This research wants to demonstrate the need and the importance of the cre­ation of an ecosystem to support the implementation of projects born from Systemic Design (SD) approach. The leading cause behind it is mainly rela­ted to difficult and complex implementation and the success of this type of projects in practical terms. However, they have specific characteristics that can tackle critical current challenges identified by many scholars as climate change, waste production, limitation of natural resources and pollution. For this reason, it is vital to sustain and foster their implementation.

To demonstrate this thesis, we firstly analysed previous SD projects applied to the manufacturing sectors developed in Politecnico di Torino to under­stand the principal barriers in their implementation. These projects are related to specific economic and productive realities (e.g. Barbero, 2016) or many realities in specific territories – intended as geographical areas – (e.g. Battistoni, 2016). This process was facilitated thanks to the direct involve­ment of authors in these projects. The result is that SD demonstrates to be able to connect the territory, design and environmental issue. The design discipline with its methodology and approaches has just confirmed to be a solution for the valorisation of the material culture and natural resources of a specific territory (De Giorgi, 2008; Catania, 2011). SD enlarges the borders of the traditional design discipline producing a step forward the eco-design. Indeed, SD approach applied to the single activities permits to change their core business, improving and increasing their incomes, considering waste as resources as in the Blue Economy (Pauli, 2010). Moreover, this approach permits the creation of new products that in some cases let the born of new economic realities, generating the autopoiesis typical of the natural systems as defined by Maturana and Varela (Capra, 1996) (see fig.1). All these oppor­tunities can boost sustainable territorial development, creating a local cir­cular economy.

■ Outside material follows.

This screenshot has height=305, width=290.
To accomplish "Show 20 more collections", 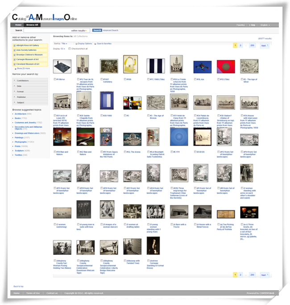I will 23,68.
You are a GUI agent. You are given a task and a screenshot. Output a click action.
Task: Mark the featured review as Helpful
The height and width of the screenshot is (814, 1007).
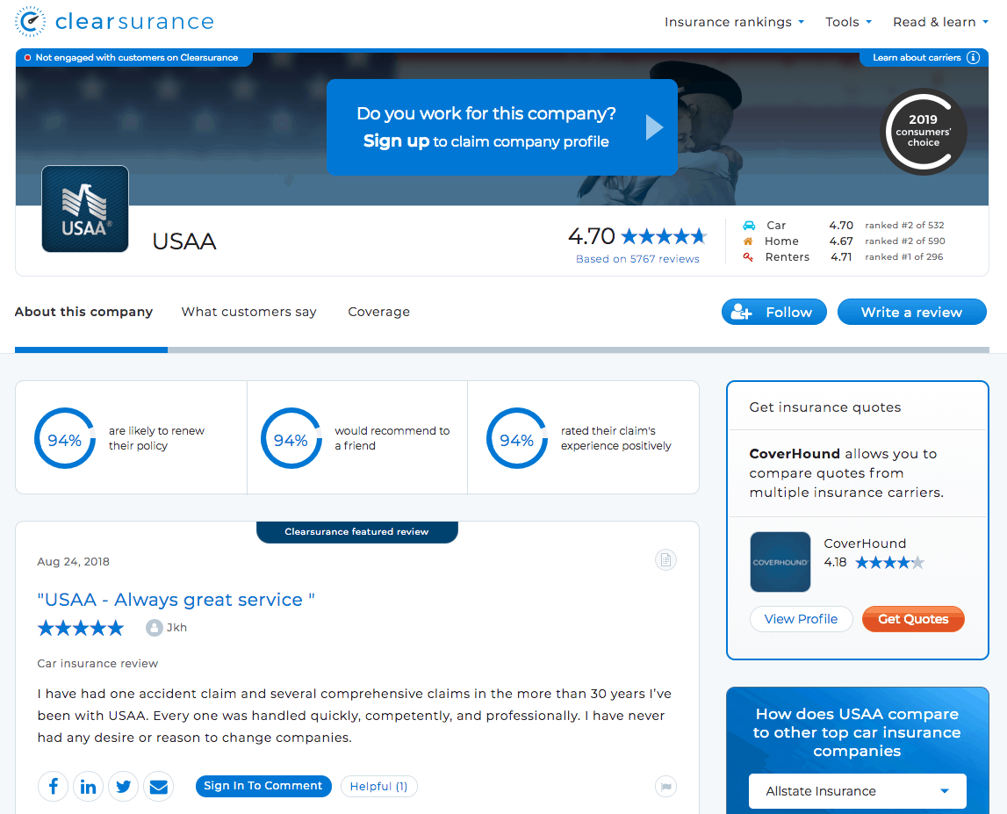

Moreover, this analysis highlighted important characteristics of SD projects that are more than the five principal guidelines previously defined as Output-Input, Relationships, Act locally, Autopoiesis, Man at the centre of the project (Bistagnino, 2011). At the same time, they can represent the bar­riers to their success and implementation. The main reason is that they re­quired, at the basis, a cultural paradigm shift (Barbero,2016), from the linear to the systemic thinking, from competition to collaboration, identified just by Capra as a “the turning point” (Capra,1982). In this framework, complexi­ty results one of the SD projects fundamental characteristic as they focus on the relationships between components instead of the single entities and on the resources which go in and out of a production process. Talking about input/output and not resour­ces/waste, the focus is more on qualitative aspects than on quantitative ones. Another consideration that is possible to make from this analysis is that SD projects are community-oriented, territorial-oriented and environ­ment-oriented more than profit-oriented. Producing environmental sustai­nability, with implications on the economic and social one, they require the competences of different disciplines, multiple actors and stakeholders, both in the design phase than in their implementation, being multidisciplinary and interdisciplinary projects. Last but not least, they require financial sup­port, human resources and project management as all the projects. The cur­rent emphasis on the Circular Economy from the European Union is luckily helping to bridge this gap since 2015 (EU, 2015).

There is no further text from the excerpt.